• _GIVEN REQUEST_: Give the records below as a Markdown table with the columns "Row" and "Line". Put one line in each row, number the rows in order, and leave out blank lines.

··· DATA PROVIDED

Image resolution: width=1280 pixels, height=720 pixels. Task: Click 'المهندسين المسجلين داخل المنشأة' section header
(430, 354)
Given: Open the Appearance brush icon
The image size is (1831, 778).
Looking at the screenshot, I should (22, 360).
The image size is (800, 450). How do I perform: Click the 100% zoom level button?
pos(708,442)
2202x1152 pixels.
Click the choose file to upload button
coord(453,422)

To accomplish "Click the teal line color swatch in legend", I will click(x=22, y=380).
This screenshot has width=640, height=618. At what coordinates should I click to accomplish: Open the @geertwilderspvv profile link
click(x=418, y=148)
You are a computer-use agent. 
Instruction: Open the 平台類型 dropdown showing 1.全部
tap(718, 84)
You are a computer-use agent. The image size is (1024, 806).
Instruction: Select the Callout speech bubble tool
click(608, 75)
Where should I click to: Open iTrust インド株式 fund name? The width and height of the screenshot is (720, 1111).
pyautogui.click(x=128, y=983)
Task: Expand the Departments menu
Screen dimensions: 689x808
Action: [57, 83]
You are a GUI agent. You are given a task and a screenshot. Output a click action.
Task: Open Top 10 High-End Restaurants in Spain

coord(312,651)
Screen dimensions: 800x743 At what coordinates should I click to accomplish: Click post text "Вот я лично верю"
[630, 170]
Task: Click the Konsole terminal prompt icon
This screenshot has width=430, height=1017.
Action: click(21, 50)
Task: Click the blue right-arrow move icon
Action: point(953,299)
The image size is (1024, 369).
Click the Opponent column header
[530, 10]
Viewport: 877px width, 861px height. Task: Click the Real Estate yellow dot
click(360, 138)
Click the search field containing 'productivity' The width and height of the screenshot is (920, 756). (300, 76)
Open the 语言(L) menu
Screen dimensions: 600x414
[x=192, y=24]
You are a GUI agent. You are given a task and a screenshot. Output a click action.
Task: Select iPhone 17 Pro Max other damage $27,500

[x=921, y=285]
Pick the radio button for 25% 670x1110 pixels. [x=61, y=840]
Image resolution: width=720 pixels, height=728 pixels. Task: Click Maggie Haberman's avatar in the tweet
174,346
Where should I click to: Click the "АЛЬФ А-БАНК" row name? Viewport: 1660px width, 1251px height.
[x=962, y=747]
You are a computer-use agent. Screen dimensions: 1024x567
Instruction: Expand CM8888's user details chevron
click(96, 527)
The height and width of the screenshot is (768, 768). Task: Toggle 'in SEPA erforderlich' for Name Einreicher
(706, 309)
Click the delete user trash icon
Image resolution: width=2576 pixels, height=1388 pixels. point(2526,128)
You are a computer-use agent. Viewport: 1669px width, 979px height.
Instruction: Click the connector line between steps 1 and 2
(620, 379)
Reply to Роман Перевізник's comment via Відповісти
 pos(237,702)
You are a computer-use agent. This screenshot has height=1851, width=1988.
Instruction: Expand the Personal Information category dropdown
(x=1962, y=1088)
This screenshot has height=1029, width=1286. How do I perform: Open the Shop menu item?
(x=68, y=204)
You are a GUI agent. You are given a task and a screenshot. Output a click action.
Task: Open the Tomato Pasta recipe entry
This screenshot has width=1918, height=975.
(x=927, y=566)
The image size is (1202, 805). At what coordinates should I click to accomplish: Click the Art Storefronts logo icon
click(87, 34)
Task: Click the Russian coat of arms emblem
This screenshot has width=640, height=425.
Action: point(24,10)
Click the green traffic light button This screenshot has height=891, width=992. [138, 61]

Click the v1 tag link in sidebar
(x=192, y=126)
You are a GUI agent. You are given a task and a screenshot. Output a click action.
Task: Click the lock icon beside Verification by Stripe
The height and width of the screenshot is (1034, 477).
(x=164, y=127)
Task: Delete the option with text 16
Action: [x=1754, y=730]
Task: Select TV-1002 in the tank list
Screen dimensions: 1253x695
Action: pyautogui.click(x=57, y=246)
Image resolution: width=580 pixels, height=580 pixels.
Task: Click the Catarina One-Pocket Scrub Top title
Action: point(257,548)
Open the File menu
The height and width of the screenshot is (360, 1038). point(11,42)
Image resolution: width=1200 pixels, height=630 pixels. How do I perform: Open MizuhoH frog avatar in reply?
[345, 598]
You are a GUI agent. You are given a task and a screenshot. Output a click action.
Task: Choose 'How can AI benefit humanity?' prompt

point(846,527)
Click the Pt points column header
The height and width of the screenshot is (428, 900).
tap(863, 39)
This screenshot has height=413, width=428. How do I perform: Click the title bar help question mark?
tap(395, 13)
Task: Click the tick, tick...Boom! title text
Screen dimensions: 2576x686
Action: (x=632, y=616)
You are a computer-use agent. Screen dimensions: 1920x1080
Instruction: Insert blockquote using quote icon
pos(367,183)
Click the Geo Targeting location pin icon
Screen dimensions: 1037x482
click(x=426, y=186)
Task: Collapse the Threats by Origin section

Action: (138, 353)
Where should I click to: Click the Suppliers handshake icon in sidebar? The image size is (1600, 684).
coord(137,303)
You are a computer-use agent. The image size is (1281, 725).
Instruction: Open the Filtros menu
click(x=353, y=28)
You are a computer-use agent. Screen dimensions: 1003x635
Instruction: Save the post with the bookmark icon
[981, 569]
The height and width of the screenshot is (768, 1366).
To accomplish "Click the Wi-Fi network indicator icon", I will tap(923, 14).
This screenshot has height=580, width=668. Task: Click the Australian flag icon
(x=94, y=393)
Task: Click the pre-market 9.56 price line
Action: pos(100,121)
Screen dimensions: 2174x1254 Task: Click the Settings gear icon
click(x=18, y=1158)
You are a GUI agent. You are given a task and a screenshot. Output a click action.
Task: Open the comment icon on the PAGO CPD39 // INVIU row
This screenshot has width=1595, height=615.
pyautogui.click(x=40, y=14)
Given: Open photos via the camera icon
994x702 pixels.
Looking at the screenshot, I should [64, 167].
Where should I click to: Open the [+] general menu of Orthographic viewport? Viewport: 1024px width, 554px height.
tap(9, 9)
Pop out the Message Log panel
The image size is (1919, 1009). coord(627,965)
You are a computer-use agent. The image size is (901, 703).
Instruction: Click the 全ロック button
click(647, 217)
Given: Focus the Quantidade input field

······

• _OUTPUT OF THE TASK_:
| Row | Line |
|---|---|
| 1 | Image resolution: width=1280 pixels, height=720 pixels. Task: Click 'المهندسين المسجلين داخل المنشأة' section header |
| 2 | (430, 354) |
| 3 | Given: Open the Appearance brush icon |
| 4 | The image size is (1831, 778). |
| 5 | Looking at the screenshot, I should (22, 360). |
| 6 | The image size is (800, 450). How do I perform: Click the 100% zoom level button? |
| 7 | pos(708,442) |
| 8 | 2202x1152 pixels. |
| 9 | Click the choose file to upload button |
| 10 | coord(453,422) |
| 11 | To accomplish "Click the teal line color swatch in legend", I will click(x=22, y=380). |
| 12 | This screenshot has width=640, height=618. At what coordinates should I click to accomplish: Open the @geertwilderspvv profile link |
| 13 | click(x=418, y=148) |
| 14 | You are a computer-use agent.  |
| 15 | Instruction: Open the 平台類型 dropdown showing 1.全部 |
| 16 | tap(718, 84) |
| 17 | You are a computer-use agent. The image size is (1024, 806). |
| 18 | Instruction: Select the Callout speech bubble tool |
| 19 | click(608, 75) |
| 20 | Where should I click to: Open iTrust インド株式 fund name? The width and height of the screenshot is (720, 1111). |
| 21 | pyautogui.click(x=128, y=983) |
| 22 | Task: Expand the Departments menu |
| 23 | Screen dimensions: 689x808 |
| 24 | Action: [57, 83] |
| 25 | You are a GUI agent. You are given a task and a screenshot. Output a click action. |
| 26 | Task: Open Top 10 High-End Restaurants in Spain |
| 27 | coord(312,651) |
| 28 | Screen dimensions: 800x743 At what coordinates should I click to accomplish: Click post text "Вот я лично верю" |
| 29 | [630, 170] |
| 30 | Task: Click the Konsole terminal prompt icon |
| 31 | This screenshot has width=430, height=1017. |
| 32 | Action: click(21, 50) |
| 33 | Task: Click the blue right-arrow move icon |
| 34 | Action: point(953,299) |
| 35 | The image size is (1024, 369). |
| 36 | Click the Opponent column header |
| 37 | [530, 10] |
| 38 | Viewport: 877px width, 861px height. Task: Click the Real Estate yellow dot |
| 39 | click(360, 138) |
| 40 | Click the search field containing 'productivity' The width and height of the screenshot is (920, 756). (300, 76) |
| 41 | Open the 语言(L) menu |
| 42 | Screen dimensions: 600x414 |
| 43 | [x=192, y=24] |
| 44 | You are a GUI agent. You are given a task and a screenshot. Output a click action. |
| 45 | Task: Select iPhone 17 Pro Max other damage $27,500 |
| 46 | [x=921, y=285] |
| 47 | Pick the radio button for 25% 670x1110 pixels. [x=61, y=840] |
| 48 | Image resolution: width=720 pixels, height=728 pixels. Task: Click Maggie Haberman's avatar in the tweet |
| 49 | 174,346 |
| 50 | Where should I click to: Click the "АЛЬФ А-БАНК" row name? Viewport: 1660px width, 1251px height. |
| 51 | [x=962, y=747] |
| 52 | You are a computer-use agent. Screen dimensions: 1024x567 |
| 53 | Instruction: Expand CM8888's user details chevron |
| 54 | click(96, 527) |
| 55 | The height and width of the screenshot is (768, 768). Task: Toggle 'in SEPA erforderlich' for Name Einreicher |
| 56 | (706, 309) |
| 57 | Click the delete user trash icon |
| 58 | Image resolution: width=2576 pixels, height=1388 pixels. point(2526,128) |
| 59 | You are a computer-use agent. Viewport: 1669px width, 979px height. |
| 60 | Instruction: Click the connector line between steps 1 and 2 |
| 61 | (620, 379) |
| 62 | Reply to Роман Перевізник's comment via Відповісти |
| 63 |  pos(237,702) |
| 64 | You are a computer-use agent. This screenshot has height=1851, width=1988. |
| 65 | Instruction: Expand the Personal Information category dropdown |
| 66 | (x=1962, y=1088) |
| 67 | This screenshot has height=1029, width=1286. How do I perform: Open the Shop menu item? |
| 68 | (x=68, y=204) |
| 69 | You are a GUI agent. You are given a task and a screenshot. Output a click action. |
| 70 | Task: Open the Tomato Pasta recipe entry |
| 71 | This screenshot has width=1918, height=975. |
| 72 | (x=927, y=566) |
| 73 | The image size is (1202, 805). At what coordinates should I click to accomplish: Click the Art Storefronts logo icon |
| 74 | click(87, 34) |
| 75 | Task: Click the Russian coat of arms emblem |
| 76 | This screenshot has width=640, height=425. |
| 77 | Action: point(24,10) |
| 78 | Click the green traffic light button This screenshot has height=891, width=992. [138, 61] |
| 79 | Click the v1 tag link in sidebar |
| 80 | (x=192, y=126) |
| 81 | You are a GUI agent. You are given a task and a screenshot. Output a click action. |
| 82 | Task: Click the lock icon beside Verification by Stripe |
| 83 | The height and width of the screenshot is (1034, 477). |
| 84 | (x=164, y=127) |
| 85 | Task: Delete the option with text 16 |
| 86 | Action: [x=1754, y=730] |
| 87 | Task: Select TV-1002 in the tank list |
| 88 | Screen dimensions: 1253x695 |
| 89 | Action: pyautogui.click(x=57, y=246) |
| 90 | Image resolution: width=580 pixels, height=580 pixels. |
| 91 | Task: Click the Catarina One-Pocket Scrub Top title |
| 92 | Action: point(257,548) |
| 93 | Open the File menu |
| 94 | The height and width of the screenshot is (360, 1038). point(11,42) |
| 95 | Image resolution: width=1200 pixels, height=630 pixels. How do I perform: Open MizuhoH frog avatar in reply? |
| 96 | [345, 598] |
| 97 | You are a GUI agent. You are given a task and a screenshot. Output a click action. |
| 98 | Task: Choose 'How can AI benefit humanity?' prompt |
| 99 | point(846,527) |
| 100 | Click the Pt points column header |
| 101 | The height and width of the screenshot is (428, 900). |
| 102 | tap(863, 39) |
| 103 | This screenshot has height=413, width=428. How do I perform: Click the title bar help question mark? |
| 104 | tap(395, 13) |
| 105 | Task: Click the tick, tick...Boom! title text |
| 106 | Screen dimensions: 2576x686 |
| 107 | Action: (x=632, y=616) |
| 108 | You are a computer-use agent. Screen dimensions: 1920x1080 |
| 109 | Instruction: Insert blockquote using quote icon |
| 110 | pos(367,183) |
| 111 | Click the Geo Targeting location pin icon |
| 112 | Screen dimensions: 1037x482 |
| 113 | click(x=426, y=186) |
| 114 | Task: Collapse the Threats by Origin section |
| 115 | Action: (138, 353) |
| 116 | Where should I click to: Click the Suppliers handshake icon in sidebar? The image size is (1600, 684). |
| 117 | coord(137,303) |
| 118 | You are a computer-use agent. The image size is (1281, 725). |
| 119 | Instruction: Open the Filtros menu |
| 120 | click(x=353, y=28) |
| 121 | You are a computer-use agent. Screen dimensions: 1003x635 |
| 122 | Instruction: Save the post with the bookmark icon |
| 123 | [981, 569] |
| 124 | The height and width of the screenshot is (768, 1366). |
| 125 | To accomplish "Click the Wi-Fi network indicator icon", I will tap(923, 14). |
| 126 | This screenshot has height=580, width=668. Task: Click the Australian flag icon |
| 127 | (x=94, y=393) |
| 128 | Task: Click the pre-market 9.56 price line |
| 129 | Action: pos(100,121) |
| 130 | Screen dimensions: 2174x1254 Task: Click the Settings gear icon |
| 131 | click(x=18, y=1158) |
| 132 | You are a GUI agent. You are given a task and a screenshot. Output a click action. |
| 133 | Task: Open the comment icon on the PAGO CPD39 // INVIU row |
| 134 | This screenshot has width=1595, height=615. |
| 135 | pyautogui.click(x=40, y=14) |
| 136 | Given: Open photos via the camera icon |
| 137 | 994x702 pixels. |
| 138 | Looking at the screenshot, I should [64, 167]. |
| 139 | Where should I click to: Open the [+] general menu of Orthographic viewport? Viewport: 1024px width, 554px height. |
| 140 | tap(9, 9) |
| 141 | Pop out the Message Log panel |
| 142 | The image size is (1919, 1009). coord(627,965) |
| 143 | You are a computer-use agent. The image size is (901, 703). |
| 144 | Instruction: Click the 全ロック button |
| 145 | click(647, 217) |
| 146 | Given: Focus the Quantidade input field |